Yuvi Panda offers an overview of a volunteer-led open knowledge movement that makes all of its data available openly and explores the free, open, and public computational infrastructure recently set up for people to play with and build things on its data (using a JupyterHub deployment). This infrastructure has several additional features:

  • All notebooks are public to everyone at all times, as soon as they are created. These can be shared easily with a permanent linkable URL as well.
  • All the various kinds of provided data (including big dumps and live queryable databases) are made easily accessible from inside the notebook environment—so there’s no need to install new libraries or download anything.
  • Users can import other people’s notebooks, thus easily building on others’ explorations and tools.
  • This infrastructure is openly available to anyone who has an account and has not been banned for abuse. No gatekeeping exists, and the cost of playing around with it is very low.
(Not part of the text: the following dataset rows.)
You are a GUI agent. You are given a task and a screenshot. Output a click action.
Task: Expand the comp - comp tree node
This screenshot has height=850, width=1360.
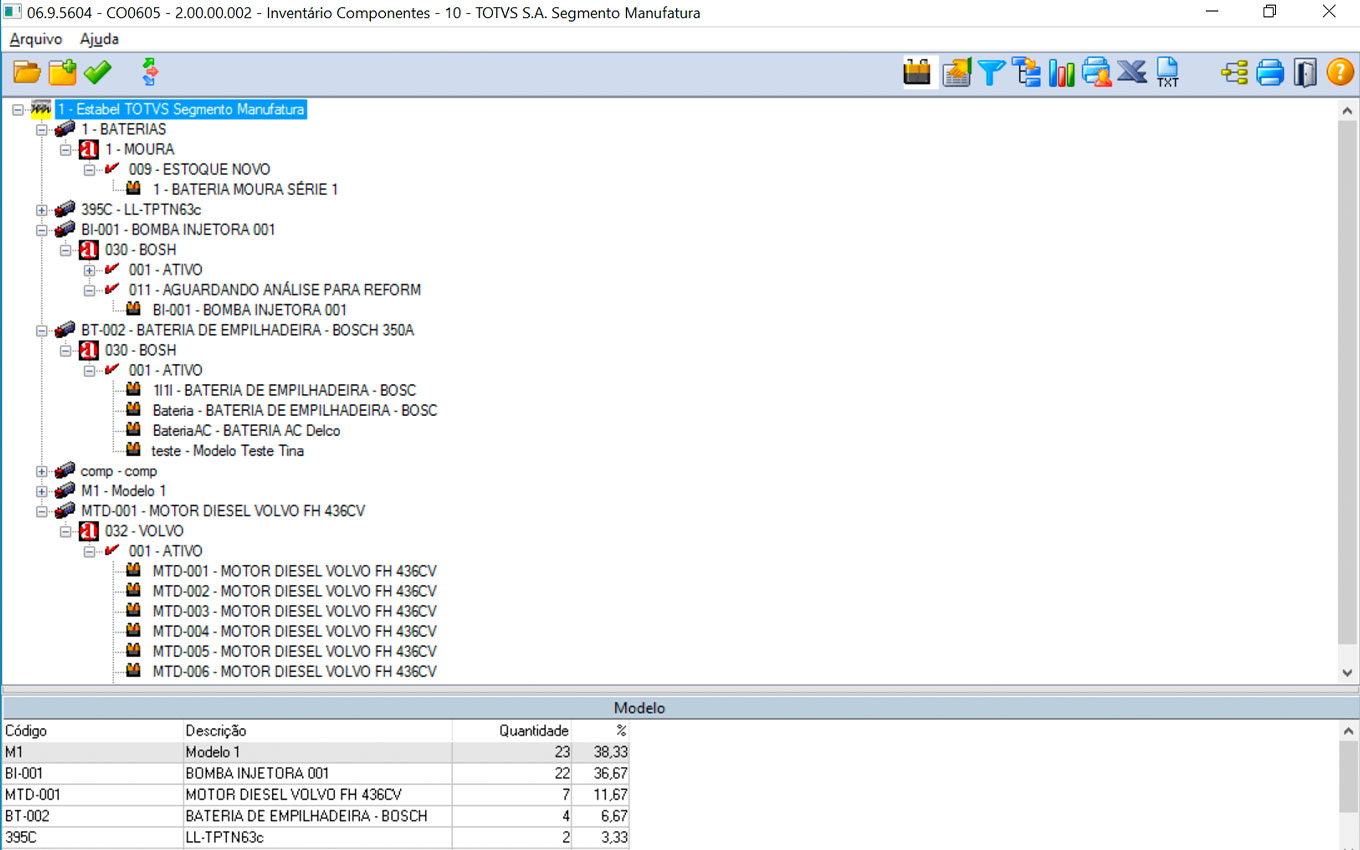click(x=41, y=471)
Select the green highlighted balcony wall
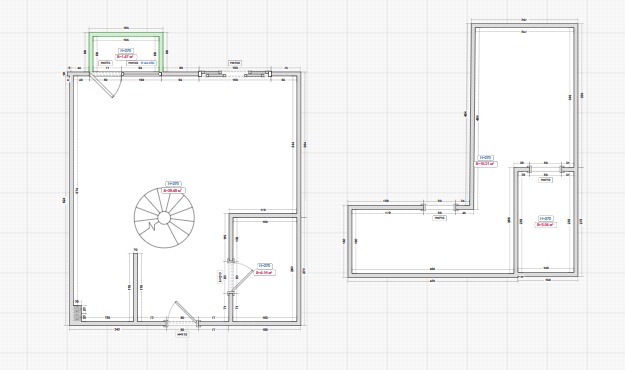The width and height of the screenshot is (625, 370). click(126, 53)
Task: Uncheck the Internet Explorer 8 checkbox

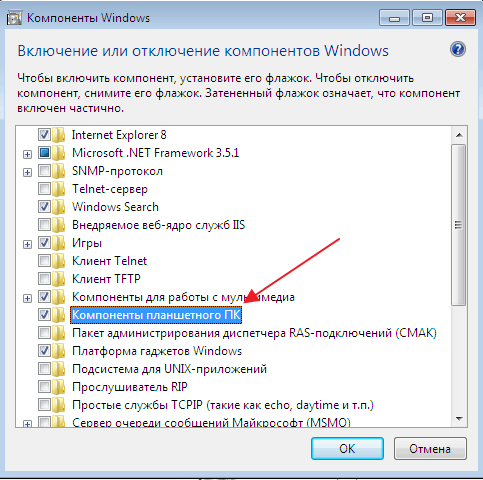Action: pos(44,135)
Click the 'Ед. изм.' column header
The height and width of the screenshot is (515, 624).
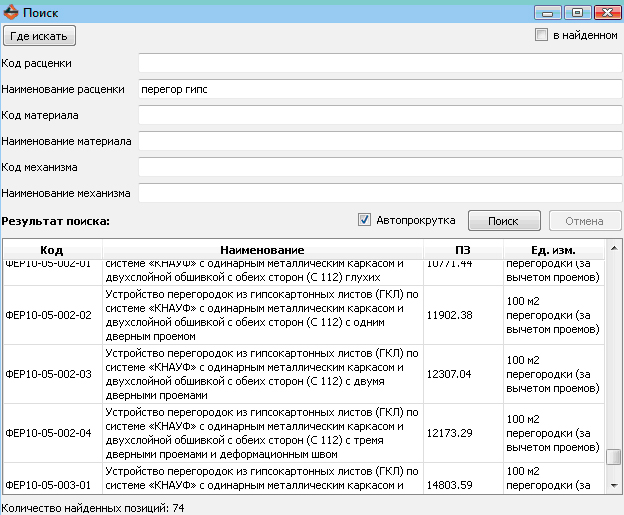click(552, 249)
These features have made this computational environment usable by a wide variety of people who traditionally do not consider themselves programmers and hence would have previously not even attempted to make use of this data. Combined with wide availability of Python tutorials, this has been amazingly useful, particularly to sections of our community that work in non-English or non-European languages. Yuvi showcases some of the wonderful things that people who consider themselves “just users” have programmed due to the democratizing effect of this piece of infrastructure and makes an aspirational case for why open computational infrastructure like this is just as important as open data—and how various institutions that provide open data should also provide open computational infrastructure to allow people to play with their data.

Photo of Yuvi Panda

Yuvi Panda

Data Science Education Program (UC Berkeley)

Yuvi Panda is infrastructure lead for the Data Science Education Program at UC Berkeley, where he works on scaling JupyterHub for use by thousands of students. A programmer and DevOps engineer, he wants to make it easy for people who don’t traditionally consider themselves programmers to do things with code and builds tools (Quarry, PAWS, etc.) to sidestep the list of historical accidents that constitute the “command-line tax” that people have to pay before doing productive things with computing. He’s a core member of the JupyterHub team and works on mybinder.org as well. Yuvi is also a Wikimedian, since you can check out of Wikimedia, but you can never leave.